The item reroll recipes were very popular in high-level play. The ones for rare items do degrade the ilvl over time, which means they're more niche than they'd otherwise be, but as I mentioned before, diadems can get any affix at any ilvl so it worked great for them at least. The magic item reroll recipe, however, was fairly easy to do (any 3 perfect gems + the item) and preserved the input ilvl. So you could basically keep pouring perfect gems into an item until you got the affixes you wanted. Of course this took ages and really burned through gems, but it was something you could do; it was most popular for use on grand charms to try to get ones with +skills.

And then there's the socketing recipe, which in 1.11 and later caused the ethereal armour bug. When adding sockets to an ethereal armour item, it'd preserve the item's boosted defence and then apply the 50% bonus for being ethereal on top of that (netting you 2.25x the defence of a non-ethereal item). You could then make armour runewords in these to get utterly absurd defence values (I once saw an armour with more than 4000 defence, which can then get multiplied by any skill-based boosts you might have). There was at least one runeword (Prudence) which conferred self-repair, if you wanted to wear it yourself, and of course ethereal items don't degrade on mercenaries so this was one of the better ways to get them some survivability.

And I haven't even gotten into crafting! Oh, crafting. I suspect a lot of players went through the game and had no idea it was even a thing, because the game never tells you how to do it. (What are these weird items with orange names?!?) And even when you do know, it's fairly niche, and you have to know what you're doing to make it really worthwhile. The core idea of crafting is this: each recipe has 3-4 innate affixes, and then rolls another 1-4 affixes depending on ilvl. You choose a recipe with innate affixes you like and then spin the slots for the rest. (Also, crucially, the innate affixes don't block the same affix from being rolled randomly. If you roll lifesteal as a random affix on a Blood recipe, it'll add onto the innate lifesteal affix.)

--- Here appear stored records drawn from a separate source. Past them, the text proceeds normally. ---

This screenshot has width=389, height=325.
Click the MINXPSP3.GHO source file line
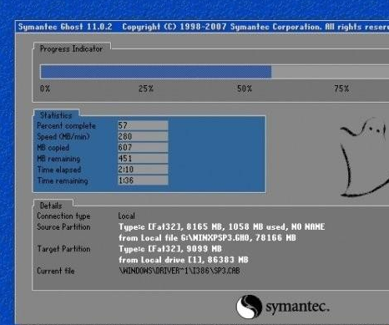(x=207, y=238)
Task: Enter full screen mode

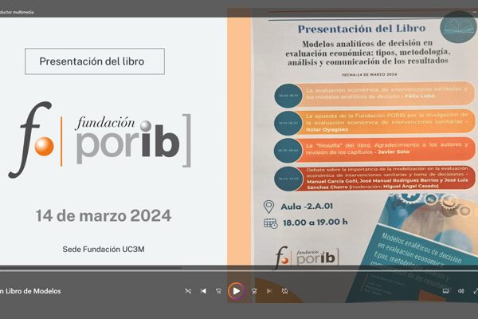Action: coord(475,291)
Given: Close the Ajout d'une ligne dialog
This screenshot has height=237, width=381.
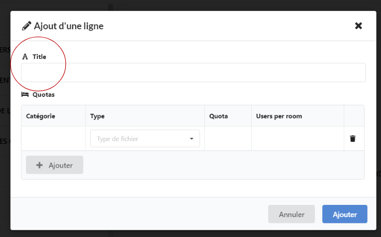Looking at the screenshot, I should coord(358,26).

All the recipes take the form "magic base item + specific rune + specific perfect gem + any jewel" and output the same base item you put in, with an output level of 0.5*clvl + 0.5*ilvl of the input item, rounding down each time. (Unless you were targeting specific affixes, you wanted at least ilvl 71 to guarantee 4 affixes.) And the vast majority of the time you'd still get garbage, because it's 4 random affixes and you probably wanted certain ones, it took a lot of fruitless crafting to make something good.

One other wrinkle that often came up: crafted items had higher required levels than magical/rare items with the same affixes. Amusingly, this could sometimes cause items to come out with a required level greater than 99 (the highest I personally saw was 104), meaning they could never be equipped at all. I believe they did eventually fix this in a patch and cap it at 99, though it was fairly late (I want to say it might've even been 1.12 or 1.13?).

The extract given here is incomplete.